Les éleveurs et le loup

Les éleveurs et le loup

 

Les éleveurs et le loup  image1   Les éleveurs et le loup

 

 

 

Cet été, plus de 70 ovins auraient été tués ou auraient disparu à cause du loup. Une situation que ne peuvent supporter les éleveurs de Sainte-Foy et Montvalezan.

Lundi, ils ont rencontré, en maire de Saint-Foy-Tarentaise, les élus locaux et les représentants de la Direction départementale des territoires (DDT), de la Chambre d’agriculteur et du Parc national de la Vanoise, pour tenter de trouver une solution pour se protéger du canidé.

Et celle préconisée par la DTT est de regrouper les troupeaux pour une meilleure surveillance. « En Tarentaise, il n’y a pas de meute installée, a expliqué Cendrine Bornerand de la Protection des troupeaux et groupement pastoral.

Depuis 2007, il y a eu 22 attaques. Il y a eu des années où il n’y a pas eu d’attaque, mais nous devons protéger les troupeaux. Cela demande une réorganisation de votre travail et de votre vie. Nos aides ne sont pas révolutionnaires (gardiennage avec un berger, parc, clôture électrique) mais si on ne fait rien, le loup va en profiter. »

Une solution qui n’enchante guère les éleveurs. « On ne veut pas d’argent, ont-ils réagi. On veut vivre de notre agriculture comme avant, et beaucoup de nous aujourd’hui, sont doubles actifs.

Vous nous proposez de regrouper les troupeaux, mais ici, nous ne sommes pas en plaine. La commune se divise en secteurs, difficiles d’accès, et les animaux sont habitués à pâturer en liberté. Pour les rassembler et les enfermer tous les soirs, ce n’est pas possible. Les mélanger non plus. »

Pourtant, pour Cendrine Borneran, ce système de surveillance a fait ses preuves en Maurienne, où le loup est encore plus présent. « En Maurienne, actuellement, nous avons mis en place, des parcs de grandes tailles électrifiés.

Cela ne garantit pas qu’il n’y ait pas d’attaque mais cela retarde la progression du prédateur, limite le nombre d’attaques et de victimes. À l’heure actuelle, nous avons un bon retour sur la mise en œuvre et son efficacité. »

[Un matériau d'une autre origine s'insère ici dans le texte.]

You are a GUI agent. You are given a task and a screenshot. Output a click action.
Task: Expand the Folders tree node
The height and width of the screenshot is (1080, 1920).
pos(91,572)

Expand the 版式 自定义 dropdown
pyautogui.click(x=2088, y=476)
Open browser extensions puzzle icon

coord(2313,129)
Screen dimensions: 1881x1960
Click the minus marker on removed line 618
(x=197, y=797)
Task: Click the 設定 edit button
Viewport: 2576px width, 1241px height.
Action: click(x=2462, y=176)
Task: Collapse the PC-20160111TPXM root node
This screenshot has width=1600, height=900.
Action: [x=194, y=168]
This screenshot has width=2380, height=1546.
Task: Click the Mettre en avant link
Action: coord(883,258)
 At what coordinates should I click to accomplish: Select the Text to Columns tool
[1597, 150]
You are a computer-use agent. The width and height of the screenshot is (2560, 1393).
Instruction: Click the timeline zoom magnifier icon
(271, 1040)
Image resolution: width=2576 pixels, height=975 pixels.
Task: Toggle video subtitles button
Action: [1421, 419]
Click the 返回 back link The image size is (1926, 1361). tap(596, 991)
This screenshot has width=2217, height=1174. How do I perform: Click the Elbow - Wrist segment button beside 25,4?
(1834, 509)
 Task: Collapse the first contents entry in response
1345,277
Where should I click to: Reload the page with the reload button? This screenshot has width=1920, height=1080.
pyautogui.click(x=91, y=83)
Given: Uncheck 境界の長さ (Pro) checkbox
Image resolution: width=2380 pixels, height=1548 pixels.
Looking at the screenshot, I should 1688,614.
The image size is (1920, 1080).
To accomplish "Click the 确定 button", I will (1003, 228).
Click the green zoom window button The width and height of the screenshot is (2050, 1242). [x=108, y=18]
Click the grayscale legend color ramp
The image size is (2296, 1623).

Grouper les troupeaux et créer un groupement pastoral, comme l’ont aussi fait les éleveurs de Montvalezan, permet aussi d’obtenir une subvention de l’État de 8 200 € à partir de 150 ovins. 

Ce qui permettra d’employer un berger sur quatre mois, avec l’appui de la municipalité pour mettre à disposition un chalet pour les bergers qui surveilleraient les troupeaux. Il restera une participation financière d’environ 20 % pour le groupement.

Le Patou a aussi été évoqué mais cette idée a été refusée par tous, éleveurs et élus, car il y a énormément de randonneurs l’été.

Malgré le sujet sensible, un groupe de travail a été formé à l’issue de cette réunion et quatre secteurs ont été définis avec un référent pour chacun d’entre eux : le Clou, La Motte, Pierre Giret-La Sassière et Arpettaz-Les Monts.

Ils vont prochainement se réunir avec les services de la DTT pour mettre en place des propositions concrètes pour l’été 2013.